任务:
一字不改地返回下方关于TEST_F宏的文段中介于“测试夹具和TEST_F宏 的最大的作用就在于测试开始之前和测试完成之后可以执行对应的函数，SetUp 和”与“accessed from sub-classes.”之间的内容，首尾两处也要包括在内。

所示文段:
________________________

可以看到leetcode24.assertFail有一处失败，而leetcode24.expextFail有两处失败。这 验证 ASSERT断言失败后续不会再执行，而EXCEPT断言失败后续还会继续执行。

TEST_F宏

TEST_F宏的作用在于帮助很多类似的处理进行批量测试。如果我们使用的测试集需要使用一些相似的数据呢？或者有些相似的检查方法？这时就需要用到测试夹具和TEST_F宏配合了。

测试夹具和TEST_F宏 的最大的作用就在于测试开始之前和测试完成之后可以执行对应的函数，SetUp 和 TearDown 两个虚函数。

#include "sample3-inl.h"
#include "gtest/gtest.h"

// To use a test fixture, derive a class from testing::Test.
class QueueTest : public testing::Test {
 protected:  // You should make the members protected s.t. they can be
             // accessed from sub-classes.

  // virtual void SetUp() will be called before each test is run.  You
  // should define it if you need to initialize the varaibles.
  // Otherwise, this can be skipped.
  virtual void SetUp() {
    q1_.Enqueue(1);
    q2_.Enqueue(2);
    q2_.Enqueue(3);
  }

  // virtual void TearDown() will be called after each test is run.
  // You should define it if there is cleanup work to do.  Otherwise,
  // you don't have to provide it.
  //
  // virtual void TearDown() {
  // }

  // A helper function that some test uses.
  static int Double(int n) {
    return 2*n;
  }

  // A helper function for testing Queue::Map().
  void MapTester(const Queue<int> * q) {
    // Creates a new queue, where each element is twice as big as the
    // corresponding one in q.
    const Queue<int> * const new_q = q->Map(Double);

    // Verifies that the new queue has the same size as q.
    ASSERT_EQ(q->Size(), new_q->Size());

    // Verifies the relationship between the elements of the two queues.
    for ( const QueueNode<int> * n1 = q->Head(), * n2 = new_q->Head();
          n1 != NULL; n1 = n1->next(), n2 = n2->next() ) {
      EXPECT_EQ(2 * n1->element(), n2->element());
    }

    delete new_q;
  }

  // Declares the variables your tests want to use.

________________________

所给材料:
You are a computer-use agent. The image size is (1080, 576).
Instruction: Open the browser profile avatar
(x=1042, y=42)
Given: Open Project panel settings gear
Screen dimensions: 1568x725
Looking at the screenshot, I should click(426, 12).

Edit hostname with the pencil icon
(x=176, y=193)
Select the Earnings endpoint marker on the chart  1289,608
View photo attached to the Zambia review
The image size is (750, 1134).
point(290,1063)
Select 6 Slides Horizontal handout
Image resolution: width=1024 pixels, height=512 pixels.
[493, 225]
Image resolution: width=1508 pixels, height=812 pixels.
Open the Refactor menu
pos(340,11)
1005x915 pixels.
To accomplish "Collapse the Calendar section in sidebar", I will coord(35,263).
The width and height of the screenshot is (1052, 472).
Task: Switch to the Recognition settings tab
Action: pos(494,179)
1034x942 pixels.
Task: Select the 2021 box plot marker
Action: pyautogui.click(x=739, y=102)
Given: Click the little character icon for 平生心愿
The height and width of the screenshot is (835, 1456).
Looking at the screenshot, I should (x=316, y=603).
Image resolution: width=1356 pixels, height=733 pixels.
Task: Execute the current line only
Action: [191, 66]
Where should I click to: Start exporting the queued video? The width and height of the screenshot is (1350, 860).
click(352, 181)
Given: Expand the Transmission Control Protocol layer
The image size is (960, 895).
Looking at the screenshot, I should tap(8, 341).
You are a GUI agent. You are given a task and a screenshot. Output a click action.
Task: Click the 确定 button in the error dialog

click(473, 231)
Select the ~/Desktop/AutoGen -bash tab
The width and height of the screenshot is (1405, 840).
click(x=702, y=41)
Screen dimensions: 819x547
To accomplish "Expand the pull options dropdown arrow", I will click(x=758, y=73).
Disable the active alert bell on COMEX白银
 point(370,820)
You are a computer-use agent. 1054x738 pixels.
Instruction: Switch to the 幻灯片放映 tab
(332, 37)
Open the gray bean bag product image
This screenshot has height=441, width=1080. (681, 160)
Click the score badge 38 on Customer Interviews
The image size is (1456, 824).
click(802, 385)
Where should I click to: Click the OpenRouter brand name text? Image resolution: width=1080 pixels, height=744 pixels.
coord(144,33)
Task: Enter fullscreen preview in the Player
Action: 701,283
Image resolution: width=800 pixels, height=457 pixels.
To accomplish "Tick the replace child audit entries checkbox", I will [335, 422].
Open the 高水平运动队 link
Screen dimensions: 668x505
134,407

________________________

任务结果:
测试夹具和TEST_F宏 的最大的作用就在于测试开始之前和测试完成之后可以执行对应的函数，SetUp 和 TearDown 两个虚函数。

#include "sample3-inl.h"
#include "gtest/gtest.h"

// To use a test fixture, derive a class from testing::Test.
class QueueTest : public testing::Test {
 protected:  // You should make the members protected s.t. they can be
             // accessed from sub-classes.